After tying Cale Yarborough's 30-year mark as the only driver with three straight championships, Johnson and his crew chief were already thinking about going after No. 4.
"I could go race again next week and start the season and go for four," Johnson said after Sunday's finale at Homestead-Miami Speedway. "It's on our minds. It's not that we're chasing a number, we just know what we're capable of. We know we can do better. It's a search to do the best we can."
Knaus, the first crew chief in series history to win three straight, even offered to report to work Monday morning to start their pursuit.
He was only partly kidding.
"We want four. Why not? That's why we're here," Knaus said. "We can definitely bid for four. Give me a reason why not."
Carl Edwards could certainly offer a reason or two after winning Sunday's Ford 400 -- his series-best ninth victory of the season -- only to fall 69 points short of wresting the Sprint Cup trophy away from Johnson. Edwards led a race-high 157 laps, and won despite running out of gas as he crossed the finish line.
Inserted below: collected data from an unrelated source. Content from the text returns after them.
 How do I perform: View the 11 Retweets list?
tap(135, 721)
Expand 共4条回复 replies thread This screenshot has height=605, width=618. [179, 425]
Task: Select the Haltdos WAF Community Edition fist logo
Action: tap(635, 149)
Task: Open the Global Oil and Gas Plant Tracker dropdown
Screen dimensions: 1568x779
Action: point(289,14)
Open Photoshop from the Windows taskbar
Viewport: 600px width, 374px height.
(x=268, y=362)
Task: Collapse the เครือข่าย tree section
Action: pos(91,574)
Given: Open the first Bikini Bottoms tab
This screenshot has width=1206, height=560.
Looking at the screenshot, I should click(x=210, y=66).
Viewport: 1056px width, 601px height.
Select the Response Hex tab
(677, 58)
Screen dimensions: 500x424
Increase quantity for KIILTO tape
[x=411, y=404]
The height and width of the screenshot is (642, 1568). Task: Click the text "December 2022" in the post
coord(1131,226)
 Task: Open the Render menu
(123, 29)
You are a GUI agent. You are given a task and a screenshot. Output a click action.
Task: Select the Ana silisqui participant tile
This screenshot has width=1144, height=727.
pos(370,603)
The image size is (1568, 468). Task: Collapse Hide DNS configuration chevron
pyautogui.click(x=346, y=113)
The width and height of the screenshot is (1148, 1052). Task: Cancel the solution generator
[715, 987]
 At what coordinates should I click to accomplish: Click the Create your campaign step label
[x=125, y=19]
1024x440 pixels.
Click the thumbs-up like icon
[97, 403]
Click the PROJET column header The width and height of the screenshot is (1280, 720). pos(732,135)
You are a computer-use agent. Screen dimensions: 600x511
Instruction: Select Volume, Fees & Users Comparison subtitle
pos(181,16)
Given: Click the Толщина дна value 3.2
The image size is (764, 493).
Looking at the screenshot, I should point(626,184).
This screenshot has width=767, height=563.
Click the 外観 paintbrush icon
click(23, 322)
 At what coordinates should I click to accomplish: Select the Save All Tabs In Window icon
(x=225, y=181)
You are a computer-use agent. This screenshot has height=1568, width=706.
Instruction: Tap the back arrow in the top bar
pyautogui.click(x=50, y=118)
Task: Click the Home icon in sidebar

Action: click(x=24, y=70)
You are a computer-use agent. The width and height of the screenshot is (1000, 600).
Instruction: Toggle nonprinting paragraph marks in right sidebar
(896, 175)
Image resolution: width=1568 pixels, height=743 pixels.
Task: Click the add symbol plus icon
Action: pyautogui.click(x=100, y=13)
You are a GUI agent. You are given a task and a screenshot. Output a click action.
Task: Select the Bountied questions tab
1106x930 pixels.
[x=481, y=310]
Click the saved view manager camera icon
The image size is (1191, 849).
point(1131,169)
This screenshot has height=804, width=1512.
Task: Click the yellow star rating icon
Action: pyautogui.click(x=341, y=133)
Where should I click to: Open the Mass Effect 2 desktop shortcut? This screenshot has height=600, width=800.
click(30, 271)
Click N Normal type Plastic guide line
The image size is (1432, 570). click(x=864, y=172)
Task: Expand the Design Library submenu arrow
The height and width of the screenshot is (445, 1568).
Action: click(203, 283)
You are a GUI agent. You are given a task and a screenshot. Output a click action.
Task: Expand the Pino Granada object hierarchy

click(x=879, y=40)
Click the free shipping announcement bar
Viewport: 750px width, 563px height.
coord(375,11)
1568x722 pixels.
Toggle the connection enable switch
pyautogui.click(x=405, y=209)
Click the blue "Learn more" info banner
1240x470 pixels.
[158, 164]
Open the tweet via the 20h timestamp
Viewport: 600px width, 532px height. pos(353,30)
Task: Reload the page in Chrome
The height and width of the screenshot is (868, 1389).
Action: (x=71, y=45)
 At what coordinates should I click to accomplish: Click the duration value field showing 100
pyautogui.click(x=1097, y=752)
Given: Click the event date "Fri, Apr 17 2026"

Johnson won the title by finishing 15th.
"We won more races than Jimmie (seven), and we ran with him when he won," Edwards said. "I know they'll enjoy this championship, but they knew we were here."
Johnson and his Hendrick Motorsports team have mastered the Chase to the championship system, proving themselves unbeatable in their pursuit of Yarborough's mark. They've won their titles with consistency -- he finished outside the top 10 just twice in this Chase, a 15th-place finish at Texas -- and by winning eight of the last 30 Chase races.
They've also gotten very rich along the way: Johnson has won more than $2 million in the 10 Chase races this year. Yarborough earned a combined $1.63 million in all three of his championship seasons.
Although the industry was keenly aware of its front-row seat to history, the celebration seemed subdued because of the economic crisis that's finally found its way to NASCAR. The Big Three automakers are crumbling, car owners are struggling to find sponsorship, and widespread layoffs are expected today, when teams could combine to let go of up to 1,000 employees.
Johnson struggled at the start of the year in adapting to the full-time use of NASCAR's current car, so he and Knaus embarked on an aggressive testing schedule that helped them catch the competition by late summer.
By the time the Chase began in September, Johnson drove right past them.
Edwards pushed it to the limit Sunday, knowing he had to win the race, lead the most laps and pray for Johnson to have some trouble to win his first title. But he was a gracious runner-up, and after his trademark celebratory back flip, he walked over to Johnson's passing car on the track to congratulate him.
"At least we can lay our heads down tonight and know we won some races and just got beaten by a true champion," Edwards said.
Edwards' win chopped 72 points off Johnson's margin.
Kevin Harvick finished second and was followed by Jamie McMurray and Jeff Gordon, who finished the year winless for the first time since his 1993 rookie season.